Ressalte-se que em Itabuna antigamente os vizinhos costumavam colocar
cadeiras no passeio para desfiarem um dedo de prosa. Esse costume servia para
que estreitassem os laços de amizade, distraindo assim a mente cansada dos
afazeres diários. Com a lua clara resvalando sua prata no calçamento, prosseguia
a conversa animada entre os vizinhos, geralmente em torno de um assunto
interessante ligado à cidade, até quando fosse chegada a hora de se recolherem
no sono que descansa e reconforta. Numa dessas conversas entre vizinhos, lá
estava seu Zeca, o dono da farmácia, dizendo ao outro que o começo do carnaval na
cidade que tropeçava nas pernas remontava ao ano de 1908. A festa naqueles idos
era conhecida como “Domingo do Entrudo”.
O dono da farmácia informava que no começo os bailes carnavalescos eram
realizados no armazém da rua do comércio ou no Cine Odeon. Com a inauguração do
primeiro clube, em 1940, os bailes mudariam de cenário. Durante quatro noites e
duas matinês, foliões adultos e pequenos iriam ser acolhidos agora nos salões
de um clube. Ao lado do carnaval nas ruas, a folia passava a contagiar no clube
os blocos formados por senhores e senhoras, rapazes e moças da elite. De bigode
retorcido nas pontas, de braço dado com as esposas, esses senhores sisudos
davam voltas contínuas no salão. Bem entusiasmados, não paravam de cantar as
marchinhas “Linda Lourinha”, “Pirata da Perna de Pau”, “As Pastorinhas”,
“Touradas em Madri”, “Alá-Lá-Ô” e tantas outras que ficaram famosas em nosso
cancioneiro popular.
O Carnaval de ontem era do tempo da serpentina, confete e lança perfume
só para animar. Era o carnaval da musa colombina, pierrô apaixonado, arlequim
sonhador, palhaços que não paravam de brincar e soltar piadas para as moças.
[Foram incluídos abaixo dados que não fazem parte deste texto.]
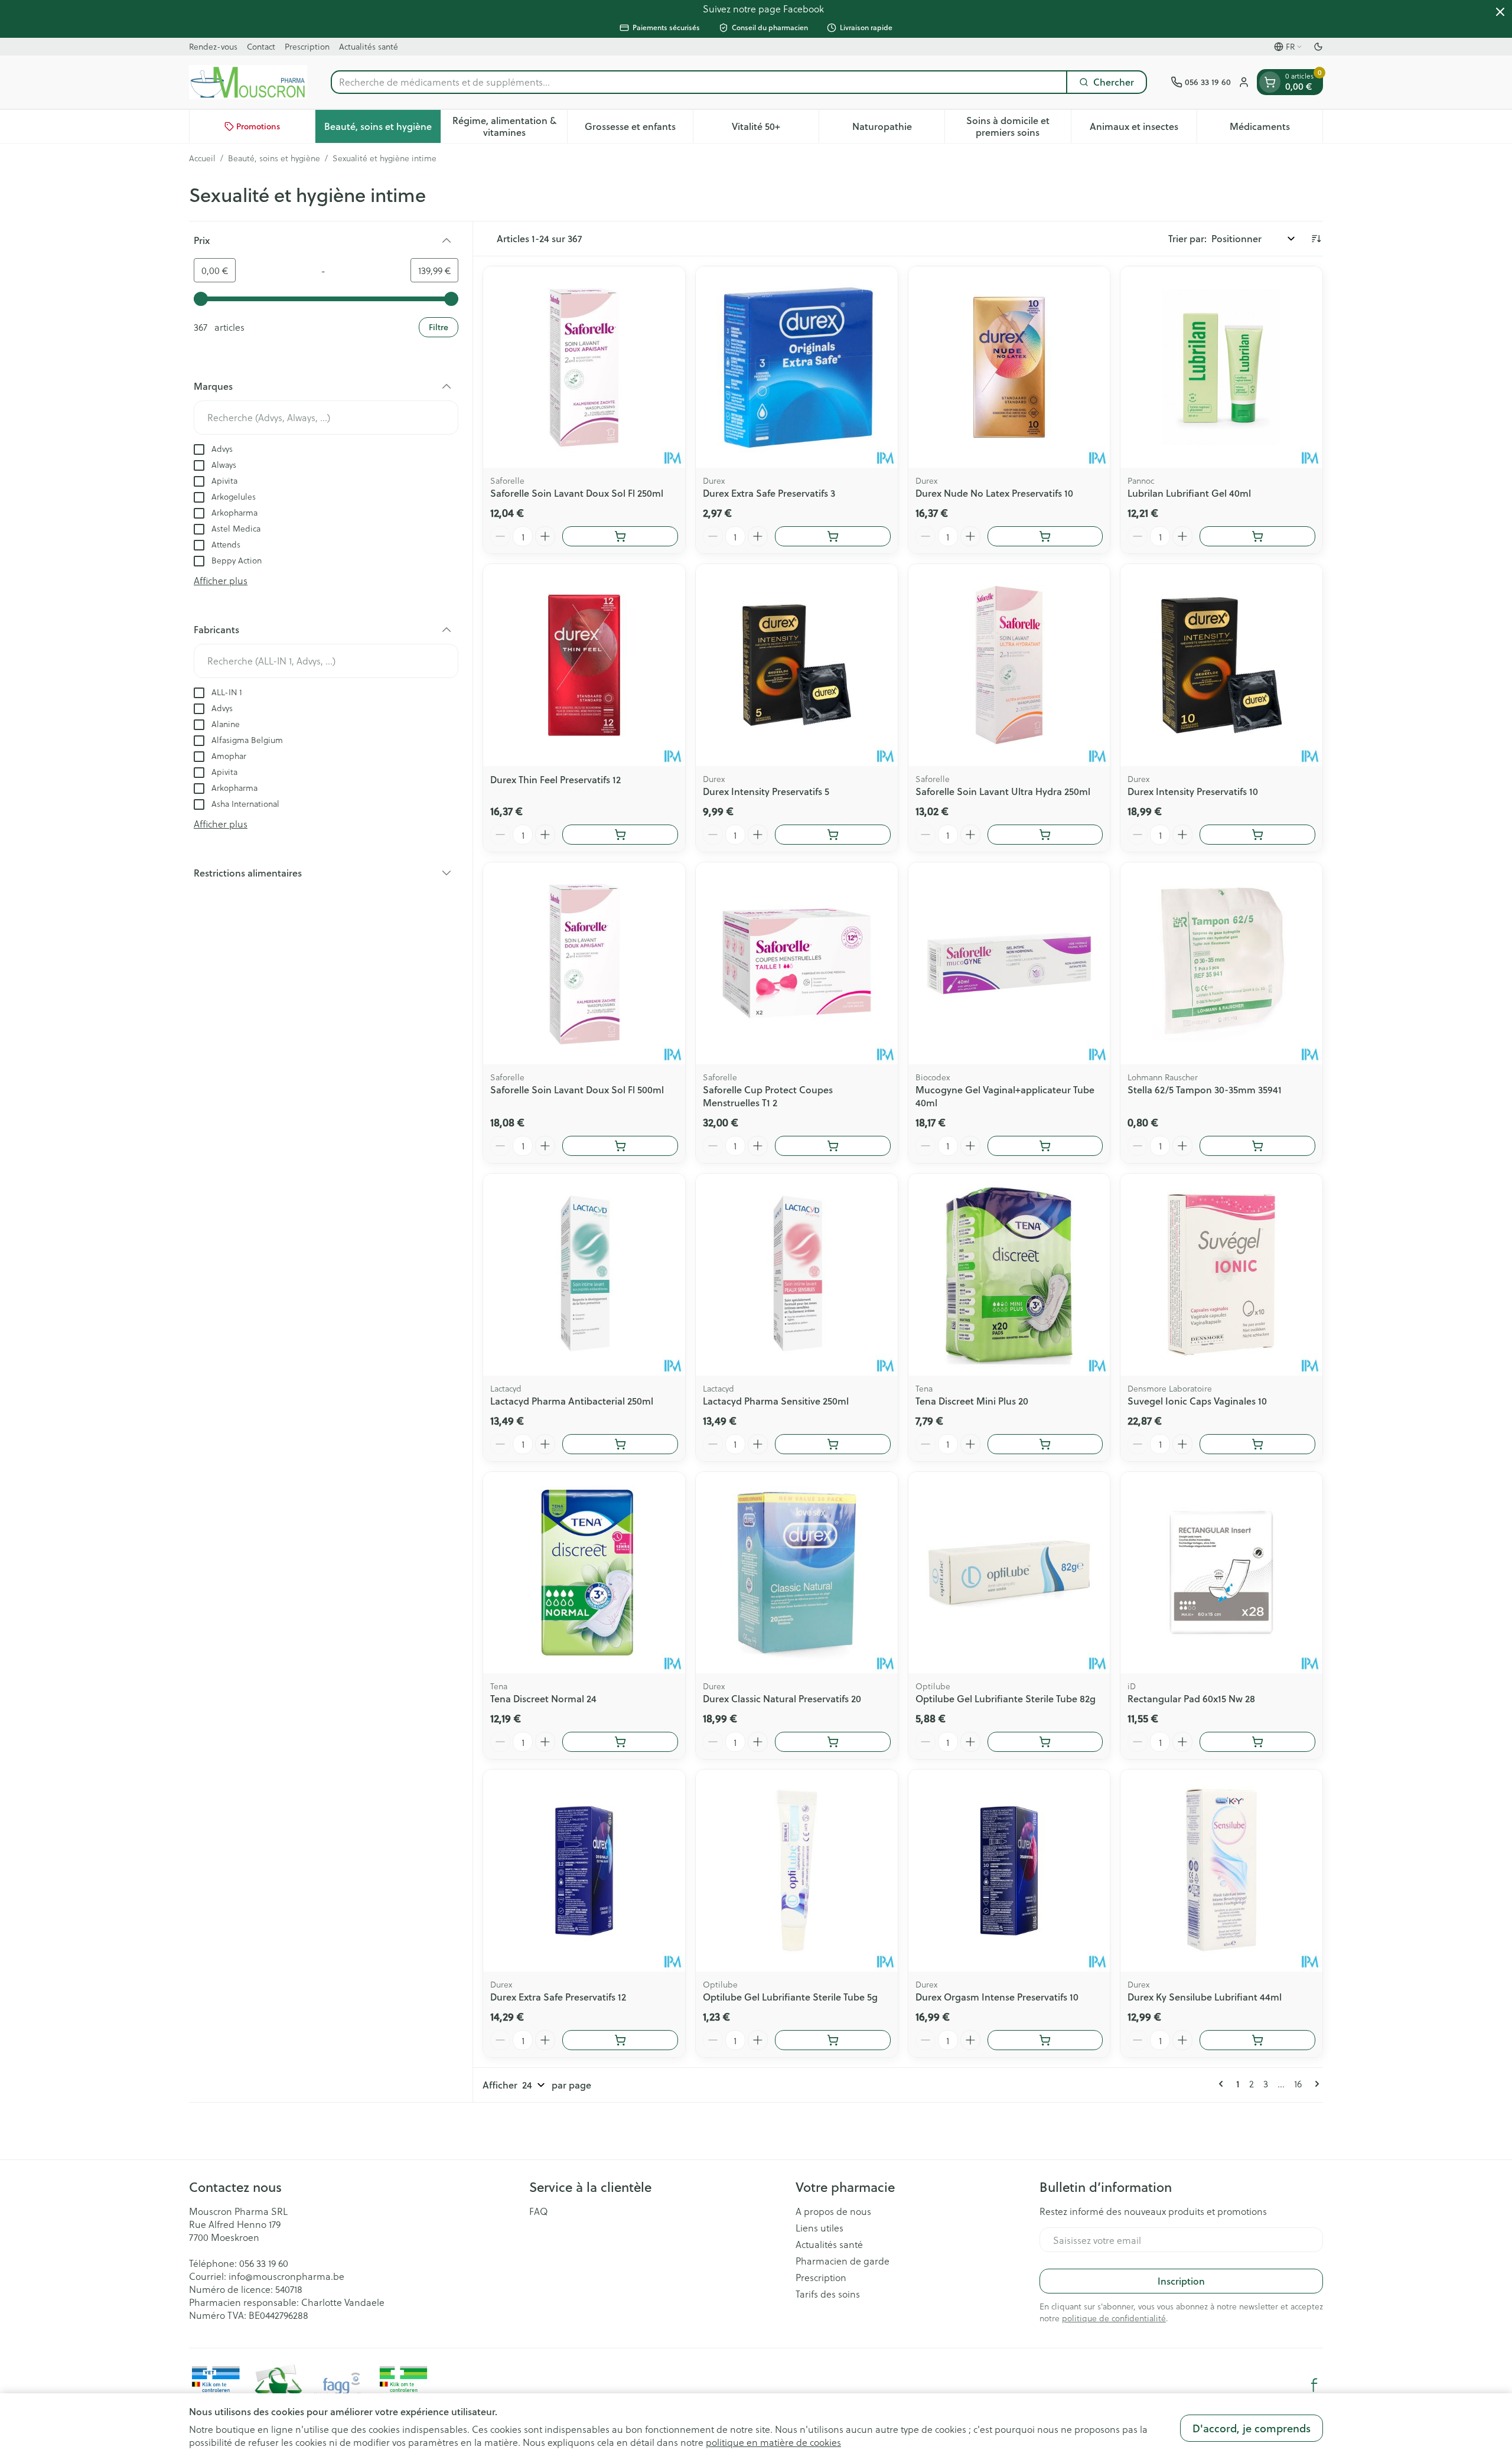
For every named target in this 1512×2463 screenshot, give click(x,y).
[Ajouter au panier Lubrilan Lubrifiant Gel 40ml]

Era o Carnaval dos quadros satíricos em que não faltavam fantasias e
brincadeiras bobas. Era comum a sátira ser usada por blocos e cordões.
Aproveitava-se um fato político, econômico, social ou esportivo com repercussão
no ano como assunto engraçado para animar o carnaval.
Pessoas de minha cidade, que pertencem a uma geração mais velha, tem
saudade do Carnaval daquele tempo. Uma dessas pessoas é seu Sessa. Funcionário
Aposentado do Banco do Brasil, outrora folião dos mais animados, disse certa
vez que nunca vai se esquecer daquele palhaço irrequieto e da pastorinha
enamorada. Daquele palhaço de calças folgadas e nariz de limão, que não parava
de pular e soltar piadas no salão quando a orquestra fazia uma pausa para que
os foliões descansassem um pouco.
Já vai longe o tempo em que o carnaval começava cedo, aos sábados.
Vestindo calça listrada, sem camisa, usando cartola e fraque, o Zé Pereira
aparecia tocando o bombo, com meninos sujos e afoitos atrás. Batia forte no
bombo o Zé Pereira, em frente às lojas e armazéns. Já vai longe esse tempo, o
Zé Pereira ordenava a toda voz aos comerciantes que fechassem suas portas. É
pra já! Cedo a folia vai tomar conta da cidade, ele ordenava.